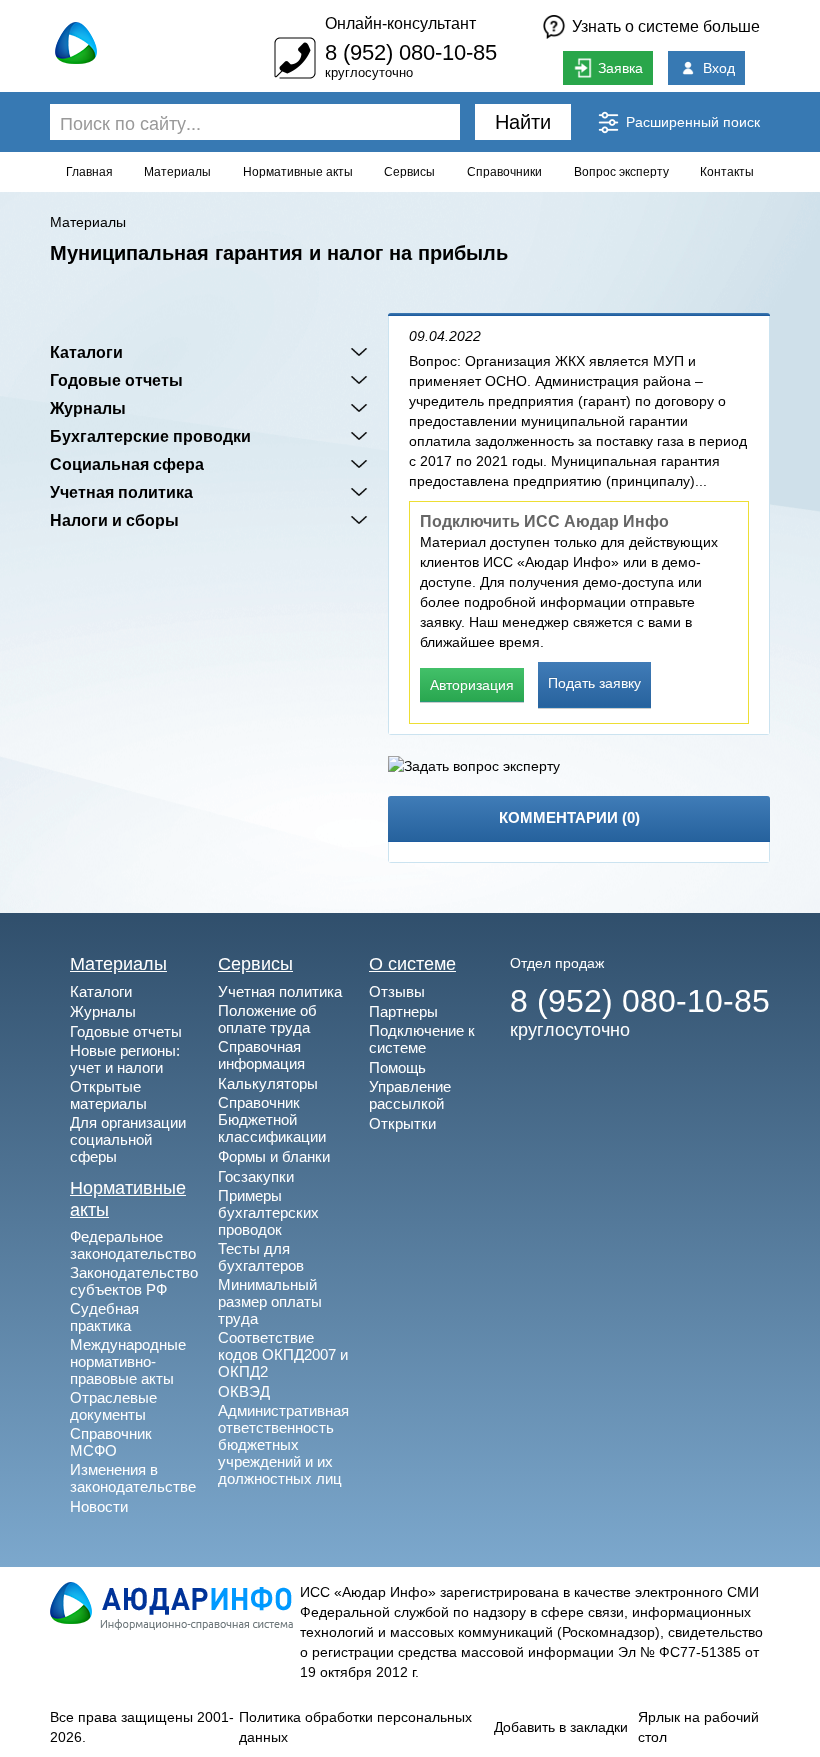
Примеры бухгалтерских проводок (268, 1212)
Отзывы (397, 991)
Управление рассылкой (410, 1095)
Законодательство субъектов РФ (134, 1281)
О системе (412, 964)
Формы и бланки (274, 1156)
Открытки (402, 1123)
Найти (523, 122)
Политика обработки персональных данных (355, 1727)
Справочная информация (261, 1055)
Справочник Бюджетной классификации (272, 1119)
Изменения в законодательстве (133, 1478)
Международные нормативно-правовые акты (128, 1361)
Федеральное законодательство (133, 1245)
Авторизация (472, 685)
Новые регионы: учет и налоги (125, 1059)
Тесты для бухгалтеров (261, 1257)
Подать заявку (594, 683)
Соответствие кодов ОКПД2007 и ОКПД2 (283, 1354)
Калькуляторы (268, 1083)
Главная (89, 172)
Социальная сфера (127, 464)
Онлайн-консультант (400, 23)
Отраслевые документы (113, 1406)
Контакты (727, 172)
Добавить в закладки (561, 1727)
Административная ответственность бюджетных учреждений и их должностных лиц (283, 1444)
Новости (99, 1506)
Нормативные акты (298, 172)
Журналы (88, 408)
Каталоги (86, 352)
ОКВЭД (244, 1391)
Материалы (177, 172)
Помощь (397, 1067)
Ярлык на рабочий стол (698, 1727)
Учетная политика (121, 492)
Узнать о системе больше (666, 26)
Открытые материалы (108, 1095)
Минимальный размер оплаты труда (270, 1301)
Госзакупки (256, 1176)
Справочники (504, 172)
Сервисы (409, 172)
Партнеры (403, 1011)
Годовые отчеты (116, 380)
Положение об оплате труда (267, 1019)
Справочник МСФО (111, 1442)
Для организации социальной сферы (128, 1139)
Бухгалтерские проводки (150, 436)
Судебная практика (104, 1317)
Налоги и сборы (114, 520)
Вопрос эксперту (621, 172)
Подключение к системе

Assignment:
From the line containing "Социальная сфера (127, 464)" down to the final line of the data, write out every line exactly; both the first and last of these belong in your answer, and nothing else does.

Solution to this task:
Социальная сфера (127, 464)
Онлайн-консультант (400, 23)
Отраслевые документы (113, 1406)
Контакты (727, 172)
Добавить в закладки (561, 1727)
Административная ответственность бюджетных учреждений и их должностных лиц (283, 1444)
Новости (99, 1506)
Нормативные акты (298, 172)
Журналы (88, 408)
Каталоги (86, 352)
ОКВЭД (244, 1391)
Материалы (177, 172)
Помощь (397, 1067)
Ярлык на рабочий стол (698, 1727)
Учетная политика (121, 492)
Узнать о системе больше (666, 26)
Открытые материалы (108, 1095)
Минимальный размер оплаты труда (270, 1301)
Госзакупки (256, 1176)
Справочники (504, 172)
Сервисы (409, 172)
Партнеры (403, 1011)
Годовые отчеты (116, 380)
Положение об оплате труда (267, 1019)
Справочник МСФО (111, 1442)
Для организации социальной сферы (128, 1139)
Бухгалтерские проводки (150, 436)
Судебная практика (104, 1317)
Налоги и сборы (114, 520)
Вопрос эксперту (621, 172)
Подключение к системе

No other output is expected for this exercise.